放射性同位元素を使って年代決定ができることは皆さんご存じでしょう。星にも同じ手法を適用して、ある古い星の年令が125億年と求められました。これは宇宙の年令に近いものと思われます。

放射性同位元素は環境条件に影響されず、いつでも一定の割合で崩壊して、他の元素に変わります。たとえば炭素14は半減期の5730年ごとにその量が半分に減ります。他に安定な元素があり、始めに炭素14との相対存在量が解っていたなら、現在の相対存在量を測定することで、それまでの経過時間を知ることができます。

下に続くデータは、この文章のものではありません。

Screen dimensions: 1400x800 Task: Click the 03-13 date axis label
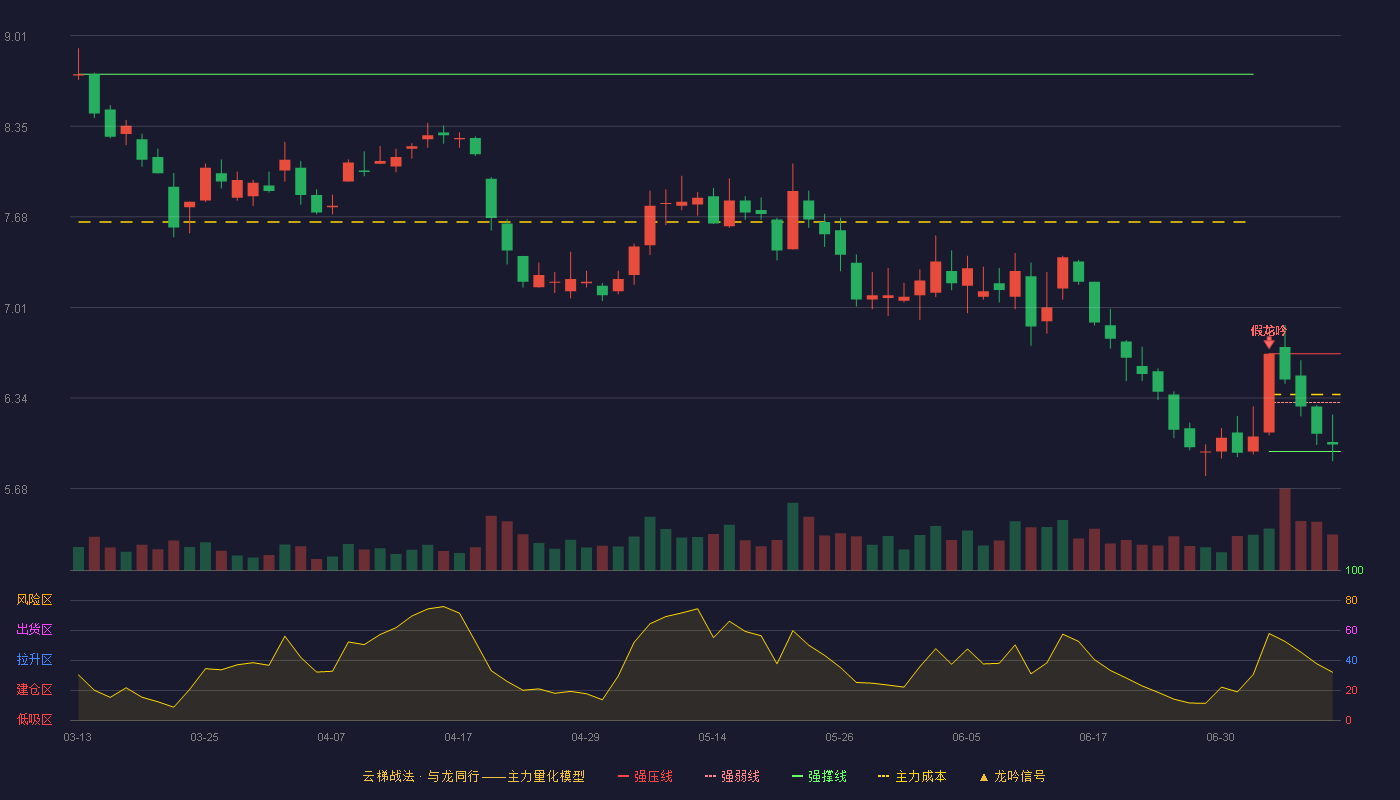tap(77, 737)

パリ・ムードン天文台のケイレル (Cayrel,R.) たちは、ヨーロッパ南天天文台 (ESO)8.2メートル望遠鏡VLTを使って、金属欠乏星の高分散スペクトル観測を続けていました。そこでたまたま観測した「くじら座」の11.7等星CS31082-001に、ウラニウム238イオンによる385.96ナノメートルの吸収線があることを発見しました。地球外でウラニウムが検出されたのはこれが初めてのことです。ウラニウム238は半減期が44.7億年で、100億年程度の年代決定にちょうど都合のいい元素なのです。

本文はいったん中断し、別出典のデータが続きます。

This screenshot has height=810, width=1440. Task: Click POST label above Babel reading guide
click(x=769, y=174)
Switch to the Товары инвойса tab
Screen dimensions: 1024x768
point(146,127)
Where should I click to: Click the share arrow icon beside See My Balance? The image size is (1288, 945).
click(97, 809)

CS31082-001は銀河系ハロー部にある金属欠乏星で、鉄の存在比は太陽の800分の1しかない種族IIの非常に古い星です。しかし銀河系の歴史のごく初期に起きた超新星爆発で生じた中性子を取り込む「中性子捕獲」という現象を通して、質量数の大きい元素の量が異常に増え、放射性元素のトリウム232やウラニウム238が検出できるレベルにまで増加しているのです。トリウム232はこれまでにも検出され、年代測定にも使われましたが、半減期が140.5億年とやや長すぎて、年令の決定精度が悪いのです。しかし、ウラニウムとトリウムの両方が検出されると、その相対存在比から、星の大気モデルや、初期の存在比の影響をあまり受けない高精度の年代決定が可能になってきます。

高分散スペクトルの解析から得られた、ウラニウムとトリウムの存在比、安定元素であるオスミウムやイリジウムとウラニウムの存在比などから得られた年代をすべて総合して、CS31082-001の年令は125億年±33億年と決定されました。この星が銀河系創生とほとんど同時に誕生したと推定されるところから、この数値は銀河系の年令の下限と解釈されます。もし、スペクトルの振動子強度などの原子に関するパラメーターの精度が改善されれば、上記の誤差範囲はもっと小さくなるはずです。